## READING PASSAGE
-*-*-
For his work on mental health, as well as a number of other key projects at Queen's, David Walker, Stauffer-Dunning Chair and Executive Director, School of Policy Studies, is the recipient of the Padre Laverty Award. (Photo by Michael Onesi)

It’s been five years since David Walker (Meds’71) concluded his work as chair of the Principal’s Commission on Mental Health. The report, which took one year to complete and produced 116 recommendations, was needed after a tragic academic year (2010-11) that saw six students lose their lives.

Dr. Walker has seen great progress since the report’s release and feels the university took the recommendations seriously. He cites the building of the Innovation and Wellness Centre, embedded counsellors who work with and understand the needs of students in specific faculties, and students feeling more comfortable talking about mental health, as positive signs that Queen’s is headed in the right direction.
-*-*-
## GIVEN DATA
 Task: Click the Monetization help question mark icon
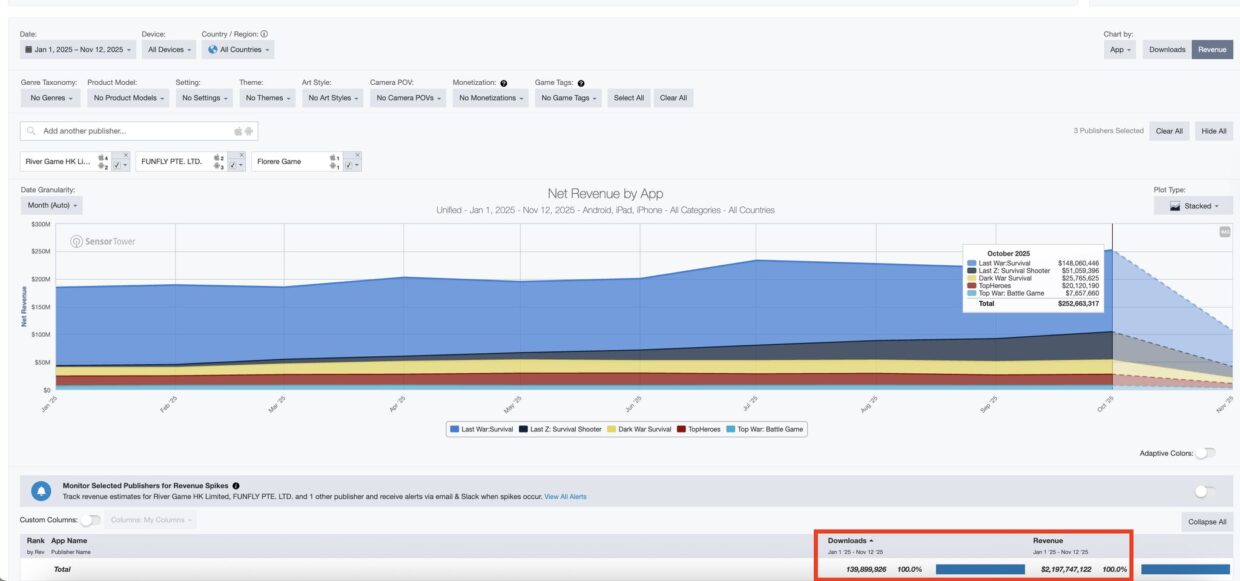(x=503, y=83)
-*-*-
## WHAT YOU NEED TO DO
A) In the text about David Walker and the Principal's Commission on Mental Health, how many recommendations did the commission's report produce?
B) Carry the text about David Walker and the Principal's Commission on Mental Health forward from its last sentence.

## EXERCISE RESPONSES
A) 116

B)
Despite the success, there is still a lot more to do.

“Mental health is not one of those issues you want to have considered done. You can’t let up,” he says.

Heading both the Principal’s Commission on Mental Health and the Queen’s 175th Anniversary Celebrations Committee are among the key reasons Dr. Walker was named this year’s recipient of the Padre Laverty Award – the highest honour bestowed by the Kingston Branch of the Queen’s University Alumni Association. Dr. Walker was honoured at the annual awards dinner on June 1 at Ban Righ Hall.

He is humbled and slightly embarrassed to receive the award. He shouldn’t be surprised – his list of accomplishments is immense. Dr. Walker is the former Dean of the Faculty of Health Sciences and current Stauffer-Dunning Chair and executive director, School of Policy Studies. He has sat on numerous government committees (such as the Ontario Government’s Expert Panel on SARS and Infectious Disease Control) and public boards (all three Kingston hospitals, Public Health Ontario, and the Change Foundation).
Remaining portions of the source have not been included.